Ebru APALAK

Altınbaş Üniversitesi Ceza ve Ceza Muhakemesi Hukuku Anabilim Dalı Öğretim Üyesi Dr. Yeşim Yılmaz, Türk hukukunun kadına yönelik şiddeti önlemeyi, kadınların hak ve özgürlüklerini yasal olarak korumayı hedeflediğini söyledi. Türk ceza hukukunun kadınlara yönelik şiddete karşı yeterli koruma sağlayıp sağlamadığının tartışma konusu olduğuna dikkat çekti. Dr. Yılmaz, kadına karşı şiddetle mücadelede özellikle aile içi şiddetle mücadele edilmesi gerektiğini vurguladı. Evlilik içinde eşe yönelen rıza dışı her türlü cinsel davranışın suç olarak kabul edilmesi gerektiğini ifade etti. Mevcut uygulamada, boşanma kararı kesinleşene dek evlilik birliği ve “eş” sıfatı sürdüğü için boşanma davası devam eden veya fiilen ayrı yaşayan eşin rıza dışı cinsel davranışlarının tecavüz boyutuna varmaması durumunda suç oluşturmadığını hatırlattı. Bunun “adaletsiz ve hakkaniyetsiz” sonuçlar doğurduğunu belirten Yılmaz, “Kadına karşı cinsel şiddetle mücadele bakımından son derece sakıncalı olan bu yanlış uygulamadan vazgeçilmeli. Aile içi cinsel şiddetle etkin mücadele ancak bu şekilde mümkün olabilir” dedi.

Yılmaz, yasal düzenlemelerin yetersiz kalmasının toplumsal cinsiyete dayanan ayrımcı bakış açısından kaynaklandığına işaret etti. Hukuki düzenlemelerin, şiddet sorununun çözülmesinde yeterli olmadığını söyledi. Eğitimde fırsat eşitliğinin sağlanmasının şart olduğunu dile getiren Yılmaz, “Kadına karşı ayrımcı bakış açısı değişmedikçe ve toplumsal bilinç gelişmedikçe yasal düzenlemelerin etkisi sınırlı olur.” ifadelerini kullandı.
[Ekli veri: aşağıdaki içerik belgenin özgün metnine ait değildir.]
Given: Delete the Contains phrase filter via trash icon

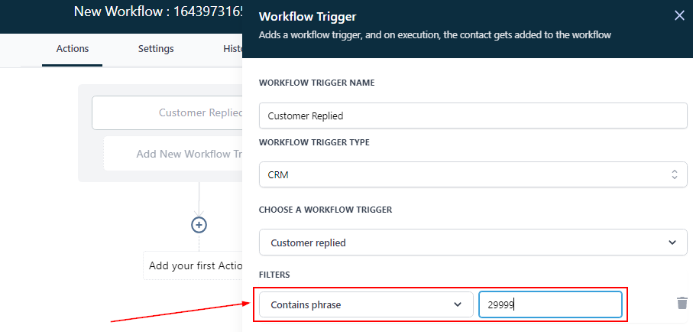Looking at the screenshot, I should pyautogui.click(x=682, y=304).
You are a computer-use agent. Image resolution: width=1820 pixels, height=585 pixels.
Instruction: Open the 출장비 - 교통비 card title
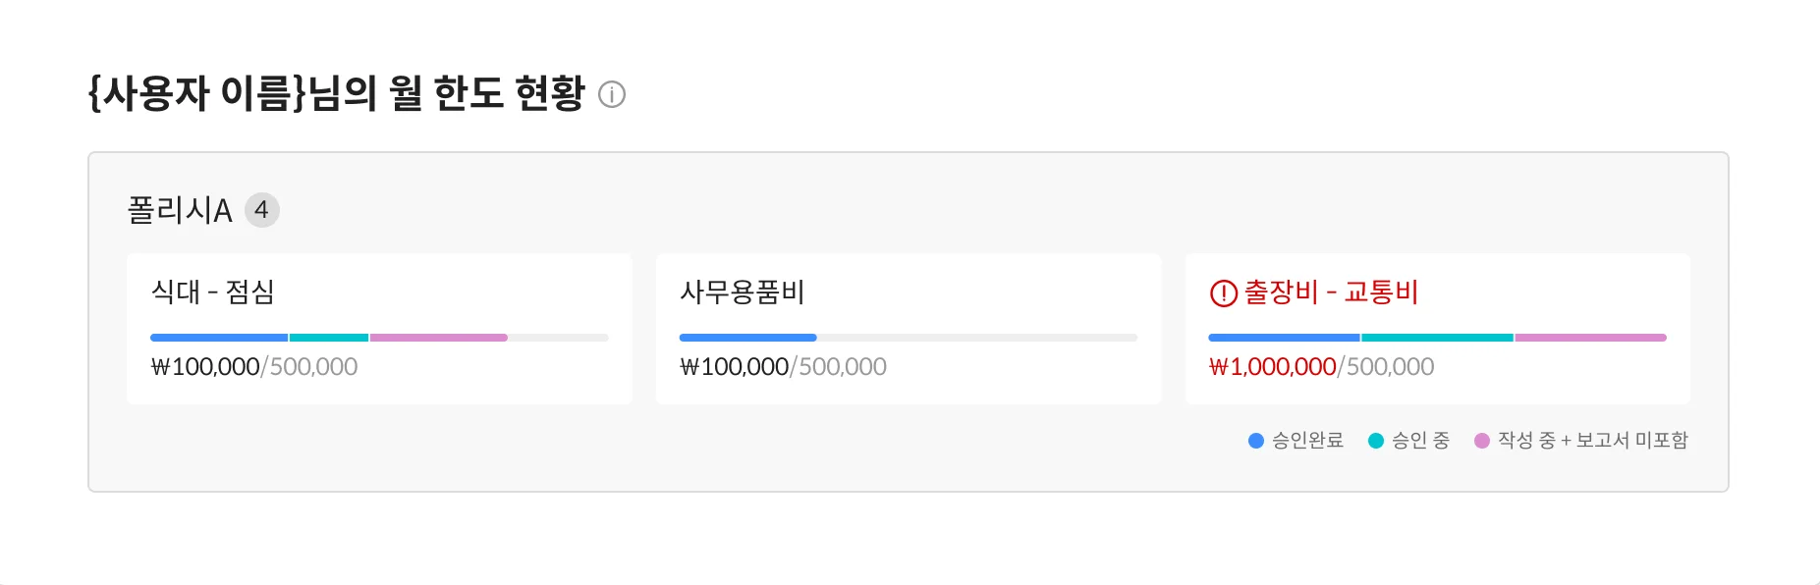point(1331,292)
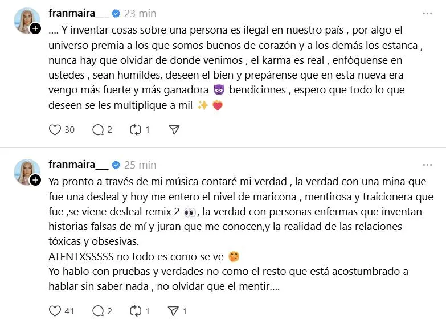Open more options for the 23 min post

427,13
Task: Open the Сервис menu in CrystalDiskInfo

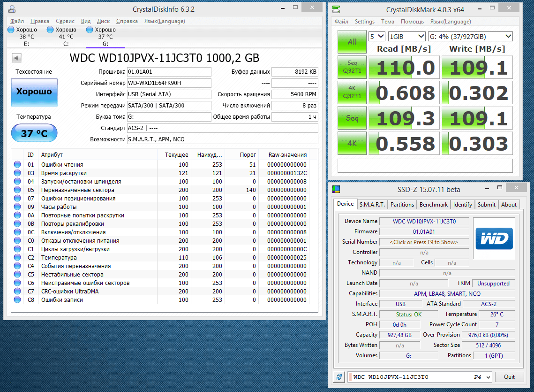Action: click(x=65, y=21)
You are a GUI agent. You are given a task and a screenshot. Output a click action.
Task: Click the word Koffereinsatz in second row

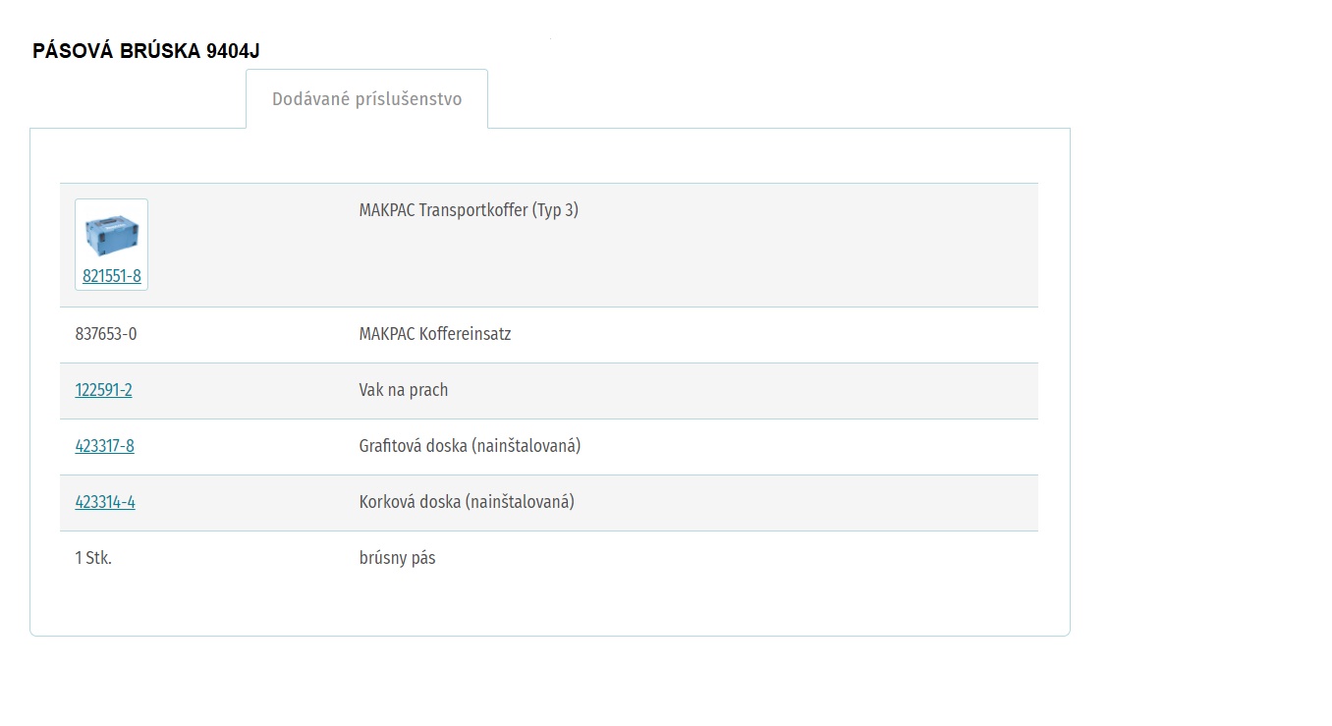[466, 334]
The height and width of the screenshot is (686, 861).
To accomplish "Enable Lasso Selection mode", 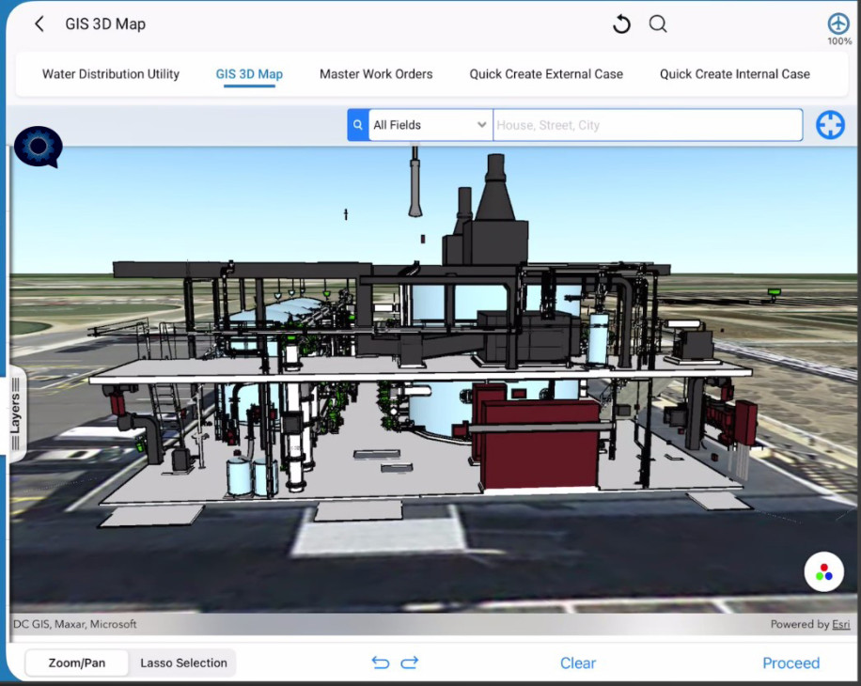I will 183,663.
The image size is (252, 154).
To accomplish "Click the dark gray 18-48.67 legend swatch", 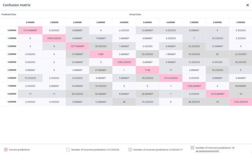I will click(x=192, y=148).
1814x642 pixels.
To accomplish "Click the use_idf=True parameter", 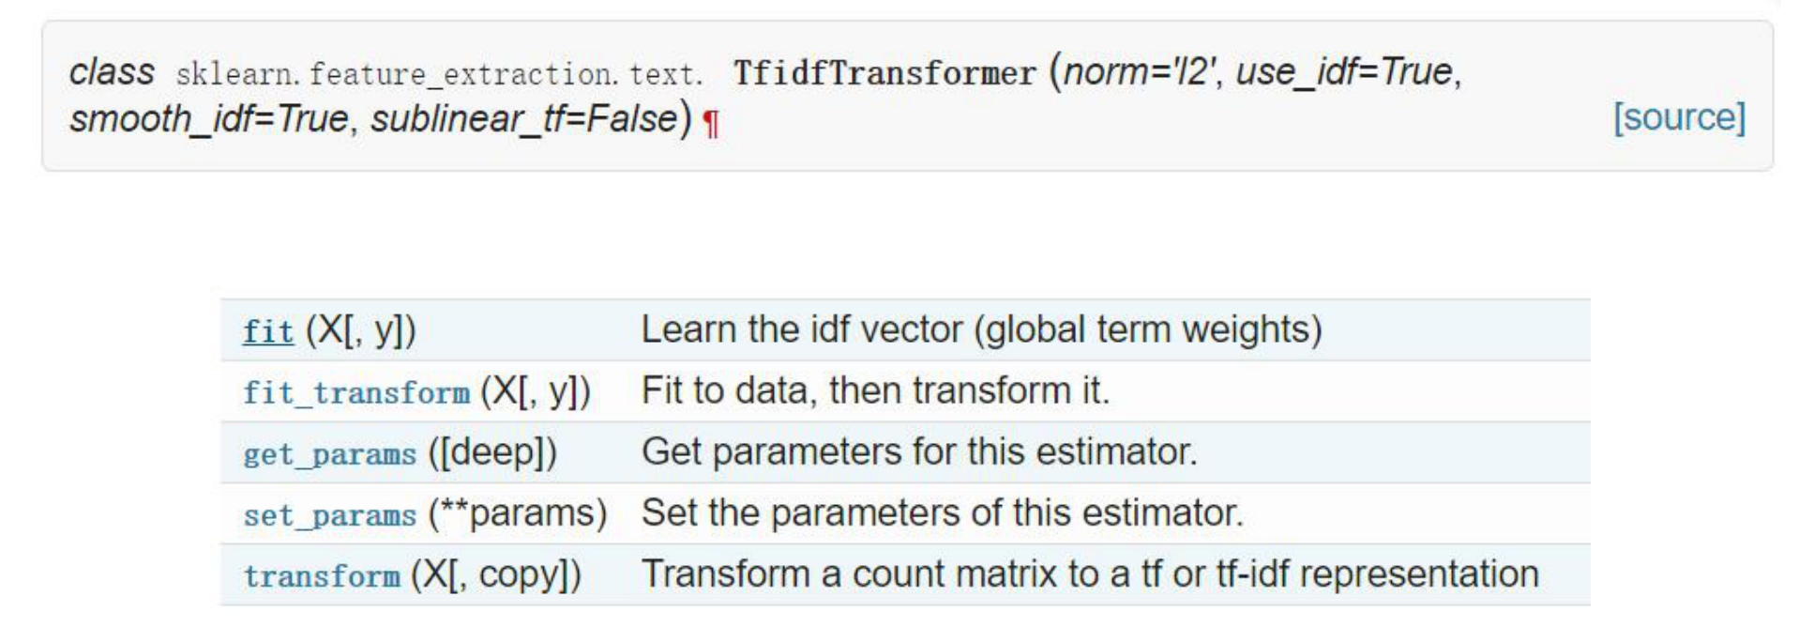I will [x=1344, y=71].
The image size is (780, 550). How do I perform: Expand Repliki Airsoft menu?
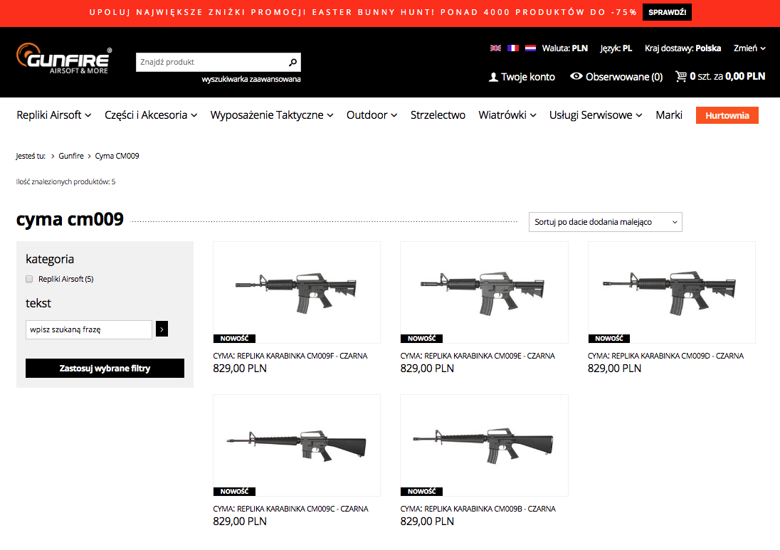click(53, 115)
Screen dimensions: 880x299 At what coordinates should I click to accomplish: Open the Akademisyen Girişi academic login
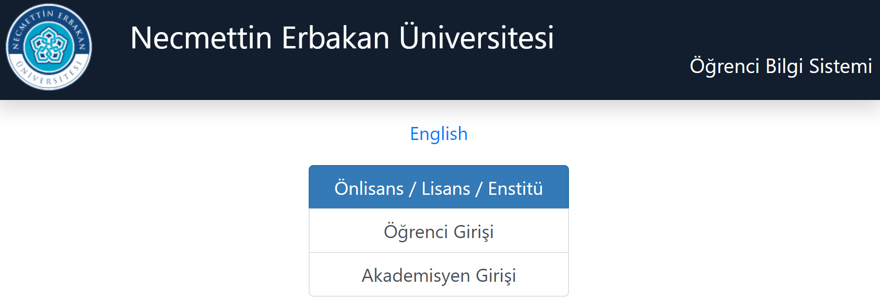point(439,275)
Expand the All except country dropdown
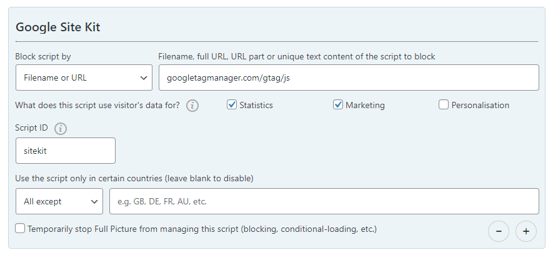This screenshot has height=255, width=553. coord(59,201)
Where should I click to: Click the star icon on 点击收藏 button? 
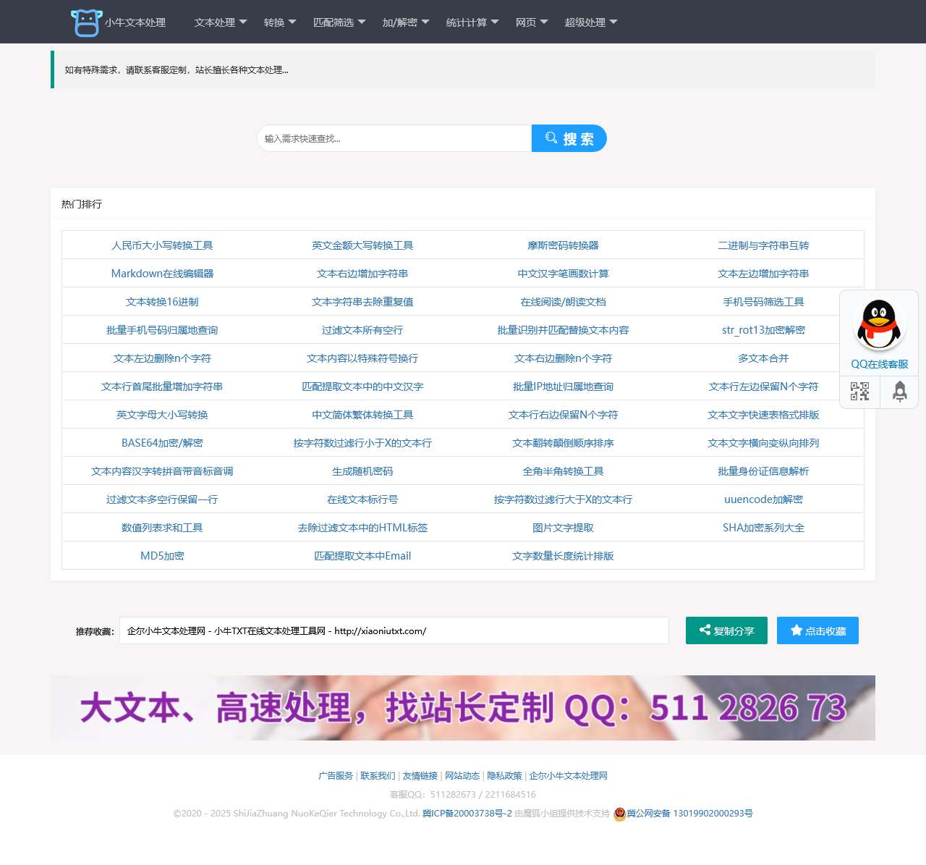797,630
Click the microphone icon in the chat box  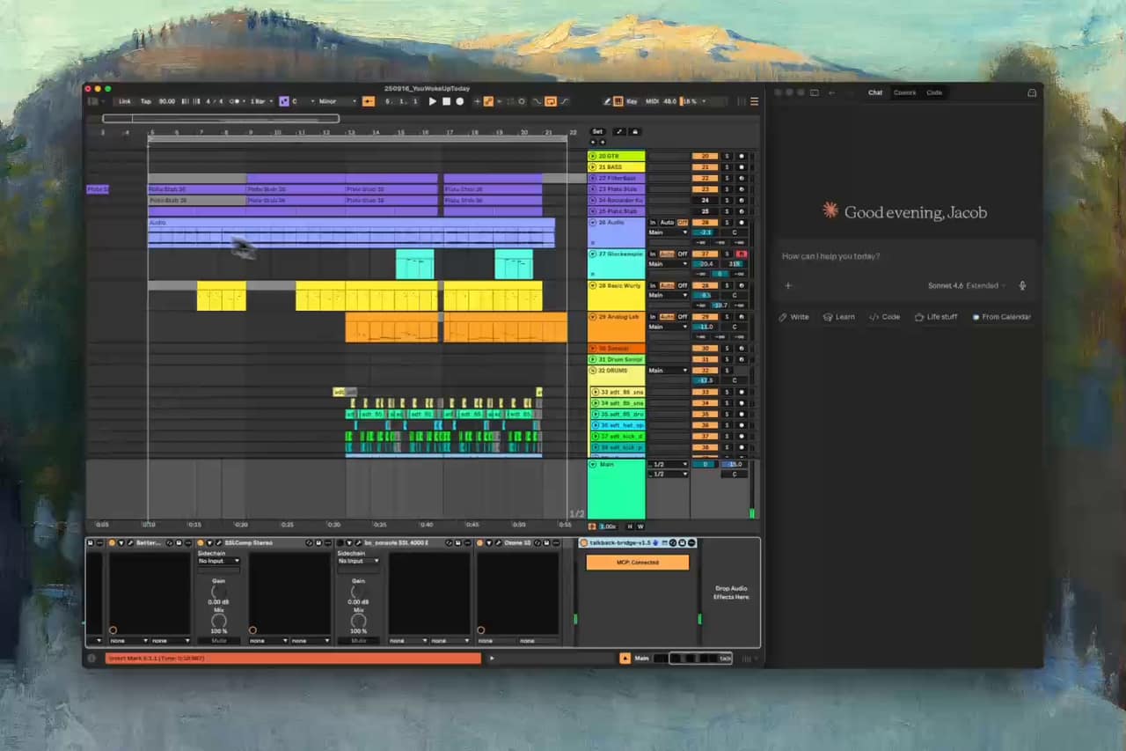click(x=1022, y=285)
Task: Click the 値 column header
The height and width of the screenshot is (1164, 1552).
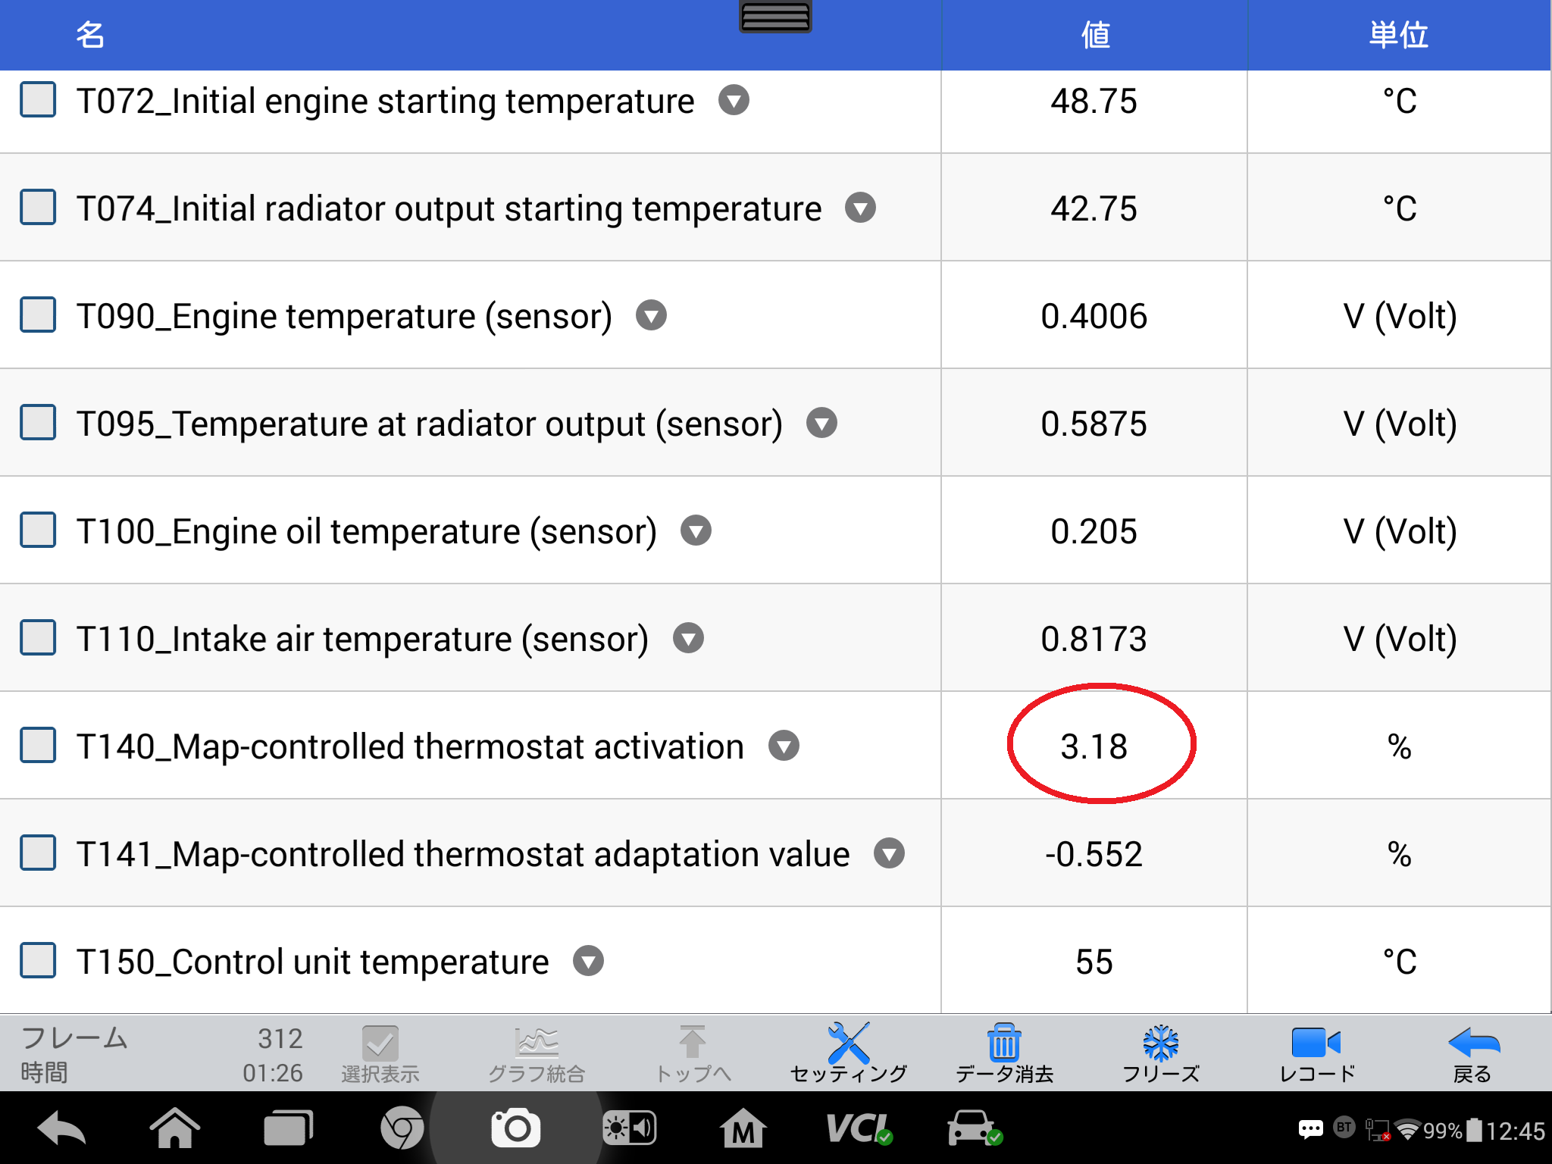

Sosyal medyanın etkisiyle aile içi şiddetin son dönemlerde daha fazla görünür olduğuna ancak suç istatistiklerine aynı oranda yansımadığına değindi. Cinsel şiddete maruz kalan kadınların toplumsal baskı, korku gibi sebeplerden cinsel şiddet olaylarını adli mercilere bildirmediğini kaydetti.

Yılmaz, eşin uyguladığı cinsel şiddetin, kadının cinsel özgürlüğünü ihlâl ettiğini ifade etti. Türk Ceza Kanunu’yla (TCK) bireylerin bedensel ve cinsel haklarının koruma altına alındığını anımsattı. Yetişkin bir bireyin cinsel özgürlüğünü ihlâl eden ve vücuduna temas içeren cinsel davranışların TCK’nın 102. maddesinde düzenlendiğini aktardı. Yılmaz, söz konusu maddede eşe yönelen cinsel saldırı suçuyla ilgili özel bir hükme yer verildiğini, fiilin şikâyet üzerine cezalandırılacağını söyledi. Evlilik içi tecavüzün suç sayıldığını, eşlerin cinsel özgürlüğünün birbirlerine karşı korunduğunu kaydeden Yılmaz, “Bir kişi evli olsa da eşinin cinsel kölesi hâline gelmez. Eşi de olsa kimse bir başkasını rızası olmadan cinsel ilişkiye zorlayamaz.” diye konuştu.

“RIZAYA DAYALI OLMAYAN HER TÜRLÜ CİNSEL DAVRANIŞ CEZALANDIRILMALI”

Yargı kararlarında eşe karşı cinsel şiddetle mücadelede farklı bir uygulama olduğunu aktaran Yılmaz, Yargıtay’ın cinsel davranışlarla bir kimsenin vücut dokunulmazlığını ihlâl etme suçunun, eşler arasında işlenemeyeceğini kabul ettiğini hatırlattı. Ancak bunun eşler arasında “belirli ağırlığa ulaşmayan, rıza dışı cinsel davranışların suç oluşturmadığı anlamına geldiğini” söyledi. Bu durumun eşin uyguladığı cinsel şiddetle mücadele açısından sakıncalı sonuçlara neden olduğunu, rızaya dayalı olmayan her türlü cinsel davranışın cezalandırılması gerektiğini vurgulayan Yılmaz, şu ifadeleri kullandı:

“Evlilik içinde kadının her türlü cinsel davranışa rıza gösterme yükümlülüğü, cinsel davranışlara katlanma görevi bulunmadığı gibi, bir eşin diğer eş üzerinde cinsel olarak dilediği şekilde tasarruf edebilmesi de mümkün değil. Cinsel özgürlük anlayışı esas alındığında, evlilik içinde gerçekleşse de rızaya dayalı olmayan her türlü cinsel davranışın cezalandırılması gerekir. Bu gibi şiddet eylemleri toplumda kabul edilmemeli, meşru görülmemelidir.”